Note that there are six possibilities in computing u with (4), since there are two solutions to the square root ( $\pm$ ), and three complex solutions to the cubic root — the principal root and the principal root multiplied by $\tfrac{-1}{2} \pm i\tfrac{\sqrt{3}}{2}$ . However, the sign of the square root (plus or minus) does not affect the final resulting x, although care must be taken in two special cases to avoid divisions by zero. First, if p = 0, then one should choose the positive square root so that u does not equal zero, i.e., $u = +\sqrt[3]{q}$ . Second, if p = q = 0, then we have the triple real root x = −a/3.

In summary, for the cubic equation

x^3 + ax^2 + bx +c = 0\

the solutions for x are given by

x=-\frac{p}{3u}+u-{a\over 3}

where

p = b - \frac{a^2}3

q = c + \frac{2a^3-9ab}{27}

u=\sqrt[3]{-{q\over 2}\pm \sqrt{{q^{2}\over 4}+{p^{3}\over 27}}}.

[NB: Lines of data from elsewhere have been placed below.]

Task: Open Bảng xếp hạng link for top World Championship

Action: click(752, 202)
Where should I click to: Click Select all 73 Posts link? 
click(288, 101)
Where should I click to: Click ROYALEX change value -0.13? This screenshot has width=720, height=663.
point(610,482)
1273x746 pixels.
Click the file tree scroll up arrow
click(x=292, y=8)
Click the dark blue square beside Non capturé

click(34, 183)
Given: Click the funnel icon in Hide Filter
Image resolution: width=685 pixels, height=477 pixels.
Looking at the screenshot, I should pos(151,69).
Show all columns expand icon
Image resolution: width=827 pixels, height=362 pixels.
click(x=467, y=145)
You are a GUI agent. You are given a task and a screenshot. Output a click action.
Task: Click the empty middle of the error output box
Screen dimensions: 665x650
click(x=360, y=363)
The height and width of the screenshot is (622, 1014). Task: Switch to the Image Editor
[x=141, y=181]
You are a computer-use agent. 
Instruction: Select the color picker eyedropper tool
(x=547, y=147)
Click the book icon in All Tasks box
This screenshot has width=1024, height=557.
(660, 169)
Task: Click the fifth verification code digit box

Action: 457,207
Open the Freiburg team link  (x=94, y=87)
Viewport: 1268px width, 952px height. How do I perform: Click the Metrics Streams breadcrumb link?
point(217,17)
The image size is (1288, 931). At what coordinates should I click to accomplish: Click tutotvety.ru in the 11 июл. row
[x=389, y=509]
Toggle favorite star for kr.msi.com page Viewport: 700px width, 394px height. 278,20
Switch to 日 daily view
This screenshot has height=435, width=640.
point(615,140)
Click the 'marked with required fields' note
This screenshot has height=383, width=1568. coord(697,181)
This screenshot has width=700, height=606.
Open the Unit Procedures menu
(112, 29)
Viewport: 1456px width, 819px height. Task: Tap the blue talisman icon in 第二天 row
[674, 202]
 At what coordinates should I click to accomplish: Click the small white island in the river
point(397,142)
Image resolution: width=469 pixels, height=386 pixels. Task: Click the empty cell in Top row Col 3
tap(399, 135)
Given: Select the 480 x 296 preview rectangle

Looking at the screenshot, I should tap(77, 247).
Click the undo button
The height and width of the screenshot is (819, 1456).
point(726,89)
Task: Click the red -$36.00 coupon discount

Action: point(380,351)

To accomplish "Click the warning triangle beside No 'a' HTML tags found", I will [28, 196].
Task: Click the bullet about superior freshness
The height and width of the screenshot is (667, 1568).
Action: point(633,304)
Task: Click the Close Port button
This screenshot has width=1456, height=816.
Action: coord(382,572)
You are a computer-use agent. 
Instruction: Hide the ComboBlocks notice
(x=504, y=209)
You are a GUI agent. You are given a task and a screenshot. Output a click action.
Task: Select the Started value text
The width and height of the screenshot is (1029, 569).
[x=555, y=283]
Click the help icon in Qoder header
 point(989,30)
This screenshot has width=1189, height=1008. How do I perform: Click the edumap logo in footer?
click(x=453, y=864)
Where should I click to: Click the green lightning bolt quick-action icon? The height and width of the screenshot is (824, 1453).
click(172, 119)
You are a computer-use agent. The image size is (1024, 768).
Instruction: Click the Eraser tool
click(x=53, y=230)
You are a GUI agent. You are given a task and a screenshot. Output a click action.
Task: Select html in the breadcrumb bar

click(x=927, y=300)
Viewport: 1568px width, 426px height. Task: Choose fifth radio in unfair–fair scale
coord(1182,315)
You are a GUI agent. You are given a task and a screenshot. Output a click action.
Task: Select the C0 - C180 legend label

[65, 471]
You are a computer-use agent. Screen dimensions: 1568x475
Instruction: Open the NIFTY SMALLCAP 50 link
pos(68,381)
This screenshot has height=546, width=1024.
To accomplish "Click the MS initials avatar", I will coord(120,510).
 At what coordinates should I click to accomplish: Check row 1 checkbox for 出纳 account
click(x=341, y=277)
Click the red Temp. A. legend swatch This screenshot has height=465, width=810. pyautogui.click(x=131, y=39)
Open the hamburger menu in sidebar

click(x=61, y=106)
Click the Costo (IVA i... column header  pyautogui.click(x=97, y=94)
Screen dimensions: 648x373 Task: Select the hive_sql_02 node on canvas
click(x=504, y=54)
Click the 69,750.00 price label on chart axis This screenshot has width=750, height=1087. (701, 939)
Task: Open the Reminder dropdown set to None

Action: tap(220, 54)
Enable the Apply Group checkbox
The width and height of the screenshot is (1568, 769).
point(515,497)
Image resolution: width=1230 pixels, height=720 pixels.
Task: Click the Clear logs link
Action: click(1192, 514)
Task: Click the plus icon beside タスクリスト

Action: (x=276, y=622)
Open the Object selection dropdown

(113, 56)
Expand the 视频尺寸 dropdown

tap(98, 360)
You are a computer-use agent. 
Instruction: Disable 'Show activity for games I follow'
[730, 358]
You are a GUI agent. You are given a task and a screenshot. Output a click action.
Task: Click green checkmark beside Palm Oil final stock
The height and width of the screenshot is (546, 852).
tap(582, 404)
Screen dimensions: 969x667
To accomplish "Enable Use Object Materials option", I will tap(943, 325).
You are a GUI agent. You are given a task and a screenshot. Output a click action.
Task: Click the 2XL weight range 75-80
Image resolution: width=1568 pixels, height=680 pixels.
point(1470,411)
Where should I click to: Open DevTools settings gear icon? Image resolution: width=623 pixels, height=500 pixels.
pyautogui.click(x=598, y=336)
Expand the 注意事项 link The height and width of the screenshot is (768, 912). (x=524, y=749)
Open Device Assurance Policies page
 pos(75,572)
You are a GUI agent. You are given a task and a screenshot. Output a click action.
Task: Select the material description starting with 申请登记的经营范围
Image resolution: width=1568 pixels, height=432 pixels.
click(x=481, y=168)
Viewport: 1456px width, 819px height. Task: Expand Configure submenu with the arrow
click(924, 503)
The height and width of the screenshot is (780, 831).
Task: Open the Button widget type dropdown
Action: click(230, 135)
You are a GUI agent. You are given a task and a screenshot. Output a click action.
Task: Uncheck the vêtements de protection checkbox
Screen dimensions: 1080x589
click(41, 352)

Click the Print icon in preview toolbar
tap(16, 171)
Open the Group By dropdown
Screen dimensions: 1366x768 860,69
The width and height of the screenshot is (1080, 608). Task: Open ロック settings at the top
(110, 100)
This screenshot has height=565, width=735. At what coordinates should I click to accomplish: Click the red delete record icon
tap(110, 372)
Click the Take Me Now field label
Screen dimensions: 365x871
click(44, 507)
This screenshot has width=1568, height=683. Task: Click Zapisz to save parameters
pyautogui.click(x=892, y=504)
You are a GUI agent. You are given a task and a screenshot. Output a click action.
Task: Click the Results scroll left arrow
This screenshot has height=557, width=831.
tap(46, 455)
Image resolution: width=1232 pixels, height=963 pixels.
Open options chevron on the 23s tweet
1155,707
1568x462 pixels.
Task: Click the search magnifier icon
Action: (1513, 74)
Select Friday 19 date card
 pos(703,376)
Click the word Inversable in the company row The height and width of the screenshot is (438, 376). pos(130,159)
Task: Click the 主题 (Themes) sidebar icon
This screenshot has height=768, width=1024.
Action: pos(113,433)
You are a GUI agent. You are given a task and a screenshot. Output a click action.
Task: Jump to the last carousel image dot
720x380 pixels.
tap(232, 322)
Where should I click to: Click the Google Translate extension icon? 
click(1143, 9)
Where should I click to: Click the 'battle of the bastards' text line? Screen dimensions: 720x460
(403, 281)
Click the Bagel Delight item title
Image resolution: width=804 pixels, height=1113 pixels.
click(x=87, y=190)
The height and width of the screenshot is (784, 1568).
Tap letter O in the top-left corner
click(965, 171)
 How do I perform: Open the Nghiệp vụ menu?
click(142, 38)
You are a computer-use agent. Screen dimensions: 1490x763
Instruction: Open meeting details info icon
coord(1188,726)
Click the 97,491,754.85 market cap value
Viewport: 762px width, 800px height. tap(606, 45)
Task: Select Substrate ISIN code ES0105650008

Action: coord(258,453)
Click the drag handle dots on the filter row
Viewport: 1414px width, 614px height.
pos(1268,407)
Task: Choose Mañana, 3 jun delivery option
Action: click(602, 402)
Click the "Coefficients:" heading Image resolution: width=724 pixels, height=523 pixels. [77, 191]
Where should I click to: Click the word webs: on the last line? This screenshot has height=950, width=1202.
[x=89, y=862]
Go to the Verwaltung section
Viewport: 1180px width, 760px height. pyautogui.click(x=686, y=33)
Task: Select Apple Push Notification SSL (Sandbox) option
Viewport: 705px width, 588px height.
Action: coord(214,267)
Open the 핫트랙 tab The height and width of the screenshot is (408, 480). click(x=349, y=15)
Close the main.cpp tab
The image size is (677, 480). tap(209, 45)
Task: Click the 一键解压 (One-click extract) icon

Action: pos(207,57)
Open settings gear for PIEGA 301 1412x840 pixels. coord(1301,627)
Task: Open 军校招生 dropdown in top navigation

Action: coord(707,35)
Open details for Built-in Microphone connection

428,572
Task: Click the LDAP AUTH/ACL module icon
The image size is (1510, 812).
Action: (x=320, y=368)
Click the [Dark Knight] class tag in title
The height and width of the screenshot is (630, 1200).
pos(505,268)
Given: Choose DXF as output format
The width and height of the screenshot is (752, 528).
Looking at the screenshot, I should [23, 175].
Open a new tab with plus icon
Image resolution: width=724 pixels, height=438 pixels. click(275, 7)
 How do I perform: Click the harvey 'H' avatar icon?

Although this method is simple and elegant, it fails for the case of three real roots, e.g. when:

D < 0, D = \left ({q \over 2} \right )^2 + \left ({p \over 3} \right )^3

For this case a different method (e.g. goniometrical) has to be used.

Lagrange resolvents

The symmetric group S₃ has the cyclic group of order three as a normal subgroup, which suggests making use of the discrete Fourier transform of the roots, an idea due to Lagrange. Suppose that r₀, r₁ and r₂ are the roots of equation (1), and define $\zeta = (-1+i\sqrt{3})/2$ , so that ζ is a primitive third root of unity. We now set

s_0 = r_0 + r_1 + r_2,\,

s_1 = r_0 + \zeta r_1 + \zeta^2 r_2,\,

s_2 = r_0 + \zeta^2 r_1 + \zeta r_2.\,

The roots may then be recovered from the three s_i by inverting the above linear transformation, giving

r_0 = (s_0 + s_1 + s_2)/3,\,

r_1 = (s_0 + \zeta^2 s_1 + \zeta s_2)/3,\,

r_2 = (s_0 + \zeta s_1 + \zeta^2 s_2)/3.\,

We already know the value s₀ = −a, so we only need to seek values for the other two. However, if we take the cubes, a cyclic permutation leaves the cubes invariant, and a transposition of two roots exchanges s₁³ and s₂³, hence the polynomial

(z-s_1^3)(z-s_2^3) \qquad (5)

is invariant under permutations of the roots, and so has coefficients expressible in terms of (1). Using calculations involving symmetric functions or alternatively field extensions, we can calculate (5) to be

{z}^{2}+ \left( -9\,ba+2\,{a}^{3}+27\,c \right) z+ \left( {a}^{2}-3\,b\right)^{3}.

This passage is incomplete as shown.